**Текст для чтения**
.....

В дружбе Горького и Шаляпина «звездная» сторона не играла решающей роли. Рожденные и выросшие на Волге, хлебнувшие в детстве и юности горя и тяжелого труда и при этом органически талантливые, Горький и Шаляпин были родственны по природе своей. Куда менее был родственен Горькому Бунин. И даже Куприн, проведший, как и он, горькое полусиротское детство в приюте для престарелых с нищей матерью, не стал Горькому близким другом. В Куприне авантюрность, свойственная и Горькому, сочеталась с армейской выправкой и строгими понятиями о чести бывшего выпускника Московского пехотного Александровского училища.

.....

**Набор данных**
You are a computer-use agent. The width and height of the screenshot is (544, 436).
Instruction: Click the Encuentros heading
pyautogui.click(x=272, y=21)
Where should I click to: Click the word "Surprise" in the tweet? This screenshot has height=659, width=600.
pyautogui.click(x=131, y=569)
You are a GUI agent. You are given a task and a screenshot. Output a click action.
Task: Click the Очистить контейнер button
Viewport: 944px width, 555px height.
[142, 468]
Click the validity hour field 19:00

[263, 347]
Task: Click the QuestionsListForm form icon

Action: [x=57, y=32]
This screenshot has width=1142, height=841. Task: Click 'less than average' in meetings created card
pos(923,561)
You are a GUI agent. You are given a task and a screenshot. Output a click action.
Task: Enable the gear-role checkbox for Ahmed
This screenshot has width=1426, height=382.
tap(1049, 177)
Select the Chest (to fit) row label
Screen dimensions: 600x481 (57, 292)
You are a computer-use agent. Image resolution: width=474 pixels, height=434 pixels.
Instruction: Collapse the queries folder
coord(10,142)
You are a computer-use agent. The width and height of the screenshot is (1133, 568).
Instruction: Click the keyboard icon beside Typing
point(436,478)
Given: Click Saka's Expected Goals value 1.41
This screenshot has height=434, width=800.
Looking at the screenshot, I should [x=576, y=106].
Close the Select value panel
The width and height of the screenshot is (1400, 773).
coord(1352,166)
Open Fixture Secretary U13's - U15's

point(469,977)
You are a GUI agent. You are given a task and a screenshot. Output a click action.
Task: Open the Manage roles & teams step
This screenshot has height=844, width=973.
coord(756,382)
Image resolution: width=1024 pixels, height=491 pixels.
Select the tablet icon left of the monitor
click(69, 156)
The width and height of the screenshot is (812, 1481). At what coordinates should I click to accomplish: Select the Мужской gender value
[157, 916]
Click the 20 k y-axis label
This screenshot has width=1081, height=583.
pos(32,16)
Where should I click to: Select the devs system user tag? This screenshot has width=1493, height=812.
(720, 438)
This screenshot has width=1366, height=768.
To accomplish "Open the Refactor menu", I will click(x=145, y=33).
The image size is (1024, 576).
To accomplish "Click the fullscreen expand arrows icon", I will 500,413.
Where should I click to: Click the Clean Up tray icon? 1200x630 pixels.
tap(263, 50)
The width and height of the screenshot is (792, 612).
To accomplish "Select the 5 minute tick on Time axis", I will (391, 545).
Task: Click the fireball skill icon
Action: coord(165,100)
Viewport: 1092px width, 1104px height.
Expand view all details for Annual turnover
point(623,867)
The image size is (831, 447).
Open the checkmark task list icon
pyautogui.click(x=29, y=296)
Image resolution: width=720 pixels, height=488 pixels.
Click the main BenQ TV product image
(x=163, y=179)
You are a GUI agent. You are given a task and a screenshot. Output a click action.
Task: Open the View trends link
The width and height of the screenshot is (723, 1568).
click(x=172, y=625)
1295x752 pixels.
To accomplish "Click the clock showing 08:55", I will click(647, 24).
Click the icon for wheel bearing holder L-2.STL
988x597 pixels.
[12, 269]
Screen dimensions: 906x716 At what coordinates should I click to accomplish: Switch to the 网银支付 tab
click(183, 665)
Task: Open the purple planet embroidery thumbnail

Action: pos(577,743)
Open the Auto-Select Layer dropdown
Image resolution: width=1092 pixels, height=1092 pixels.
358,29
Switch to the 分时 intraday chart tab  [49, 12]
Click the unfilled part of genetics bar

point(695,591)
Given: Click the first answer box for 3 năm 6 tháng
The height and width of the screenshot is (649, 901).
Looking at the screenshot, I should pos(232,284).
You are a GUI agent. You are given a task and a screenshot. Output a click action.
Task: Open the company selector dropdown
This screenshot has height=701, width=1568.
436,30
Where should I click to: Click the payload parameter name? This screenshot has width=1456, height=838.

.....

**Условие задания**
Какое училище окончил Куприн, согласно тексту для чтения?

**Полный ответ**
Куприн окончил Московское пехотное Александровское училище.